TMW - Bosco: "Qui per senso di responsabilità. Nessuno mini l'unità della Sampdoria"
Il Consiglio d'Amministrazione della Sampdoria incontra la stampa. Allo stadio "Luigi Ferraris" c'era anche Alberto Bosco che ha fatto il punto della situazione: "Io ero l'unico che quando è successo l'arresto di Ferrero era in Sampdoria. Ero un dipendente, potevo tranquillamente rimanere a fare il dipendente e invece ho fatto la scelta mettermi in consiglio. Non è stata scelta economica, lo vedrete dal bilancio, ma ho fatto questa scelta per senso di responsabilità nei confronti dei colleghi della Sampdoria, della città e della squadra per cui faccio il tifo. Per questo pretendo umiltà nei confronti di tutto il club. Ho conosciuto Marco Lanna da un amico in comune e, quando gli chiesi questo incarico, mi ha chiesto se saremmo arrivati a fine campionato. Gli risposi di sì. Ci abbiamo messo la faccia. Ho un senso di responsabilità verso di loro e non permetto che niente o nessuno mini l'unità della Sampdoria. Se ho fatto la scelta è stata per responsabilità della Sampdoria. C’è gente seria, non solo noi. Tutti dipendenti che lavorano e questo va rispettato".

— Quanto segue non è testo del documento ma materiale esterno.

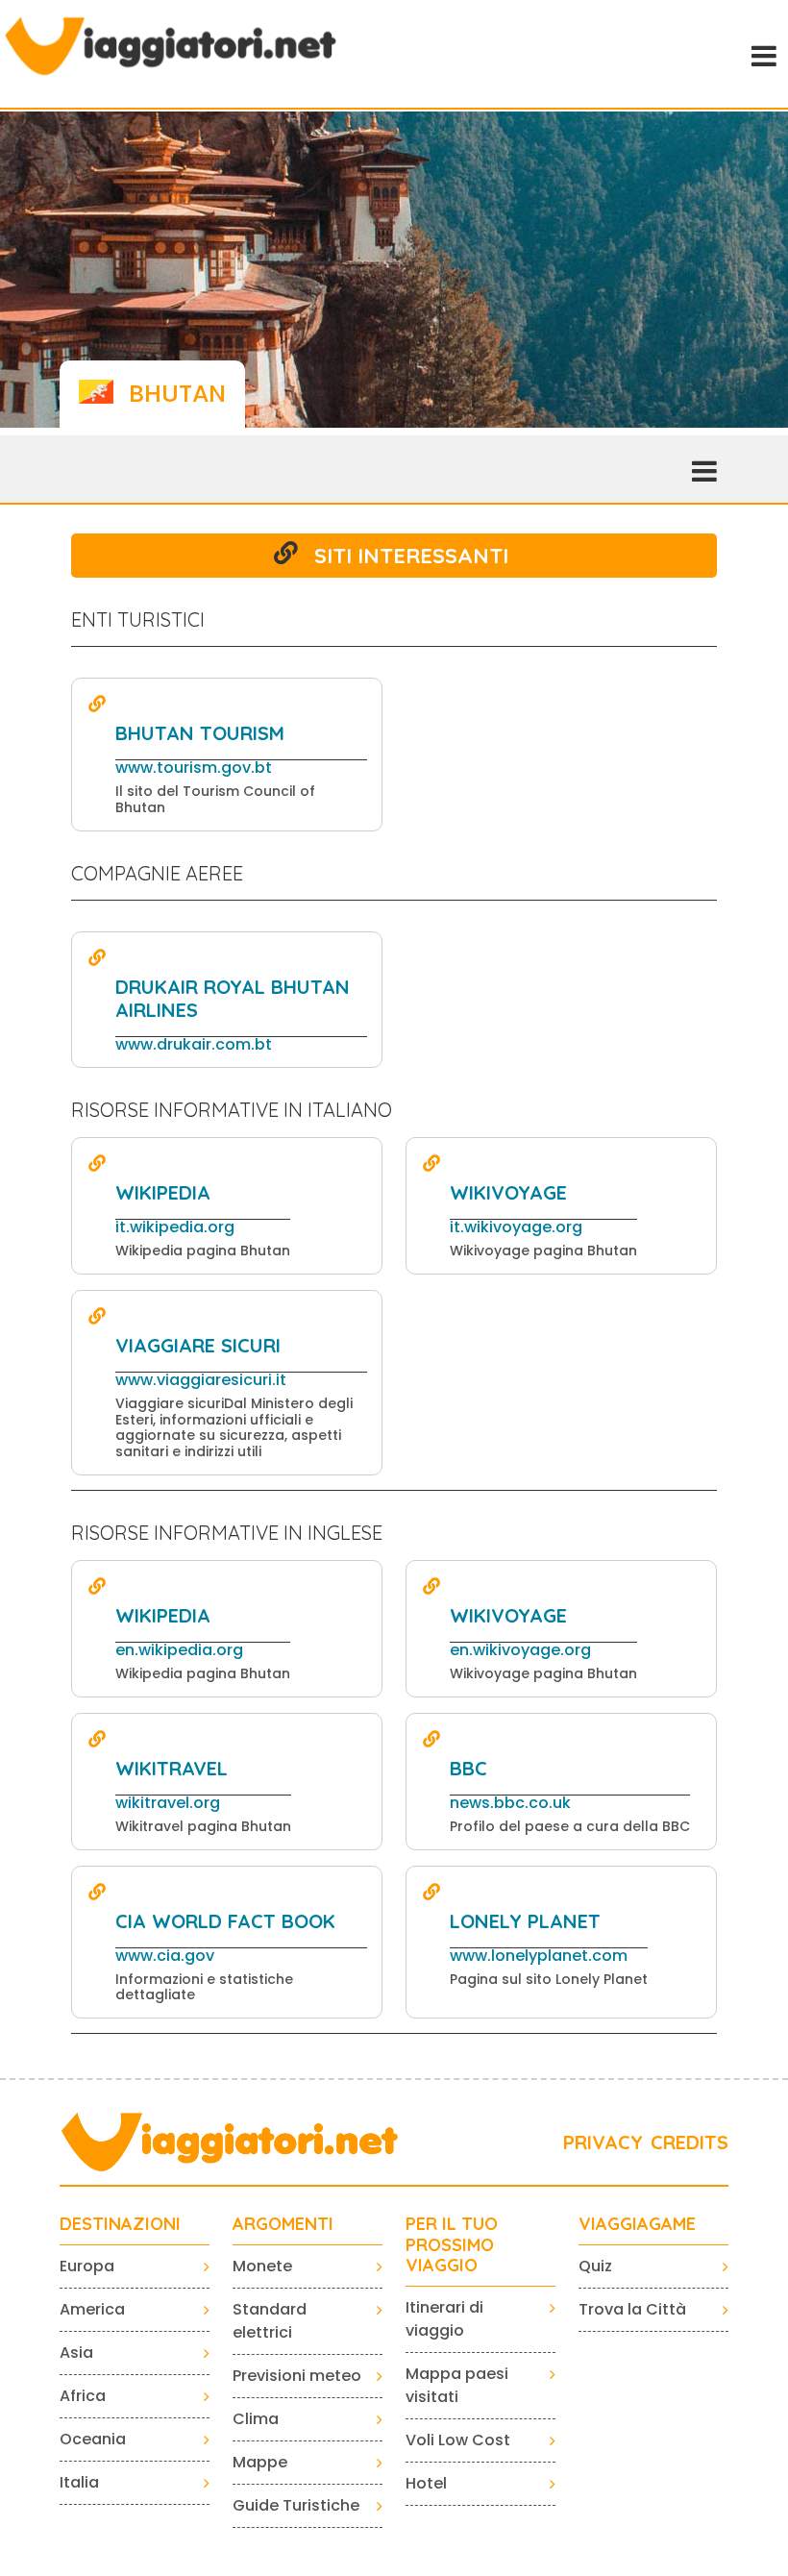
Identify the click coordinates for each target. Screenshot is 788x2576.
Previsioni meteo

L'incursione di Ferrero allo stadio?
"Quello che siamo certi è che Ferrero non aveva alcun titolo emesso dall'U.C. Sampdoria. Sul resto, ci sono accertamenti anche di livello superiore quindi riteniamo di non dare ulteriori dettagli anche perché non eravamo presenti. Ci sono accertamenti in corso".
Il bilancio della Samp.
"I numeri della Sampdoria sono chiari nei bilanci. Ha avuto una gestione sanissima prima del Covid. Poi i due anni di pandemia ha generato perdite, non una cattiva gestione. Gli advisor dei lavori Bogliasco erano due società di Ferrero? C’è stato processo e Ferrero è stato prosciolto. Il debito? C'è un debito pesante ma a lungo termine".